* _Task to complete_
Please write out all of the entries exactly as they appear.

[Records from a dataset]
---

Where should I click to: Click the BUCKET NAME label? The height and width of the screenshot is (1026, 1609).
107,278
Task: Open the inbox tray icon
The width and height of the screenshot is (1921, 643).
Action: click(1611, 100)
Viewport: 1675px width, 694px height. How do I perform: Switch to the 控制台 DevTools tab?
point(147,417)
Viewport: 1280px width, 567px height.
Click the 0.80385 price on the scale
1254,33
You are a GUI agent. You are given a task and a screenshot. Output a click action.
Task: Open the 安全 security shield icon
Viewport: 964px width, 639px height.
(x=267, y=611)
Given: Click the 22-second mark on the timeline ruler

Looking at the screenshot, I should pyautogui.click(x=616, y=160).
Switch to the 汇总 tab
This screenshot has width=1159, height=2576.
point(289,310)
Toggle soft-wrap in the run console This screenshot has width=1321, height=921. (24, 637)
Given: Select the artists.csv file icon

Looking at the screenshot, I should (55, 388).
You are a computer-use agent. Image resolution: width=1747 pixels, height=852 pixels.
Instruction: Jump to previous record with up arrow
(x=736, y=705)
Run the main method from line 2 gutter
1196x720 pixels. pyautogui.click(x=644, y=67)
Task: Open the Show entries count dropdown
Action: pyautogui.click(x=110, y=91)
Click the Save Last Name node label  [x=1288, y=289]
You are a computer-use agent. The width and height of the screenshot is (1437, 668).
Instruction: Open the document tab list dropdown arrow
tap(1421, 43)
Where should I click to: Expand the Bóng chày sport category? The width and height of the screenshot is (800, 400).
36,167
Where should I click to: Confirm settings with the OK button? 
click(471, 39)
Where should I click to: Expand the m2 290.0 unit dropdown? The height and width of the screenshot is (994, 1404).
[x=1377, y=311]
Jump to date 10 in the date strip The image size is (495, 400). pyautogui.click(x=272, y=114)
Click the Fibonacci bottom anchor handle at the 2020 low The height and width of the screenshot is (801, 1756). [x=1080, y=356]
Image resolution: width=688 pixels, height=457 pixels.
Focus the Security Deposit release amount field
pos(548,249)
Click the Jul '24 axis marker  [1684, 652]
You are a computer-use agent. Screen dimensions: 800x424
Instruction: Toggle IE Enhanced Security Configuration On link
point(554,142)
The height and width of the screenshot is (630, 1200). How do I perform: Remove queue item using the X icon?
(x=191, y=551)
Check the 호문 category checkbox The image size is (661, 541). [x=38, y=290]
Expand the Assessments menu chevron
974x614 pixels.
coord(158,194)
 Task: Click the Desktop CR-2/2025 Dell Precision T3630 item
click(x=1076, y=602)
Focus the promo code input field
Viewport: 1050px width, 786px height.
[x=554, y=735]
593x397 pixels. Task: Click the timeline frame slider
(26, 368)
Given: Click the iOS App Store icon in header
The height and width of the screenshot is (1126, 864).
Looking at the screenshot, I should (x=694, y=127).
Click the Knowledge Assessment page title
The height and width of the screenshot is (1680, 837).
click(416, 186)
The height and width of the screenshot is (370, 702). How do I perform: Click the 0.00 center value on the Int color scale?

---

* _Written solution_
Where should I click to: Click the BUCKET NAME label? The height and width of the screenshot is (1026, 1609).
107,278
Task: Open the inbox tray icon
The width and height of the screenshot is (1921, 643).
Action: click(1611, 100)
Viewport: 1675px width, 694px height. How do I perform: Switch to the 控制台 DevTools tab?
point(147,417)
Viewport: 1280px width, 567px height.
Click the 0.80385 price on the scale
1254,33
You are a GUI agent. You are given a task and a screenshot. Output a click action.
Task: Open the 安全 security shield icon
Viewport: 964px width, 639px height.
(x=267, y=611)
Given: Click the 22-second mark on the timeline ruler

Looking at the screenshot, I should pyautogui.click(x=616, y=160).
Switch to the 汇总 tab
This screenshot has width=1159, height=2576.
point(289,310)
Toggle soft-wrap in the run console This screenshot has width=1321, height=921. (24, 637)
Given: Select the artists.csv file icon

Looking at the screenshot, I should (55, 388).
You are a computer-use agent. Image resolution: width=1747 pixels, height=852 pixels.
Instruction: Jump to previous record with up arrow
(x=736, y=705)
Run the main method from line 2 gutter
1196x720 pixels. pyautogui.click(x=644, y=67)
Task: Open the Show entries count dropdown
Action: pyautogui.click(x=110, y=91)
Click the Save Last Name node label  [x=1288, y=289]
You are a computer-use agent. The width and height of the screenshot is (1437, 668).
Instruction: Open the document tab list dropdown arrow
tap(1421, 43)
Where should I click to: Expand the Bóng chày sport category? The width and height of the screenshot is (800, 400).
36,167
Where should I click to: Confirm settings with the OK button? 
click(471, 39)
Where should I click to: Expand the m2 290.0 unit dropdown? The height and width of the screenshot is (994, 1404).
[x=1377, y=311]
Jump to date 10 in the date strip The image size is (495, 400). pyautogui.click(x=272, y=114)
Click the Fibonacci bottom anchor handle at the 2020 low The height and width of the screenshot is (801, 1756). [x=1080, y=356]
Image resolution: width=688 pixels, height=457 pixels.
Focus the Security Deposit release amount field
pos(548,249)
Click the Jul '24 axis marker  [1684, 652]
You are a computer-use agent. Screen dimensions: 800x424
Instruction: Toggle IE Enhanced Security Configuration On link
point(554,142)
The height and width of the screenshot is (630, 1200). How do I perform: Remove queue item using the X icon?
(x=191, y=551)
Check the 호문 category checkbox The image size is (661, 541). [x=38, y=290]
Expand the Assessments menu chevron
974x614 pixels.
coord(158,194)
 Task: Click the Desktop CR-2/2025 Dell Precision T3630 item
click(x=1076, y=602)
Focus the promo code input field
Viewport: 1050px width, 786px height.
[x=554, y=735]
593x397 pixels. Task: Click the timeline frame slider
(26, 368)
Given: Click the iOS App Store icon in header
The height and width of the screenshot is (1126, 864).
Looking at the screenshot, I should (x=694, y=127).
Click the Knowledge Assessment page title
The height and width of the screenshot is (1680, 837).
click(416, 186)
The height and width of the screenshot is (370, 702). How do I perform: Click the 0.00 center value on the Int color scale?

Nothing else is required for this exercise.